===== DONNÉES BRUTES =====
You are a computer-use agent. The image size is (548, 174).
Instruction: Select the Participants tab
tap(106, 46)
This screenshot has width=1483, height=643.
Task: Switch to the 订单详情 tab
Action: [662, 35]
=====
#### [CONSIGNES DU PROBLÈME]
Recopiez à l'identique toutes les lignes des entrées ci-dessus, sans rien changer.

#### [EXERCICE CORRIGÉ]
You are a computer-use agent. The image size is (548, 174).
Instruction: Select the Participants tab
tap(106, 46)
This screenshot has width=1483, height=643.
Task: Switch to the 订单详情 tab
Action: [662, 35]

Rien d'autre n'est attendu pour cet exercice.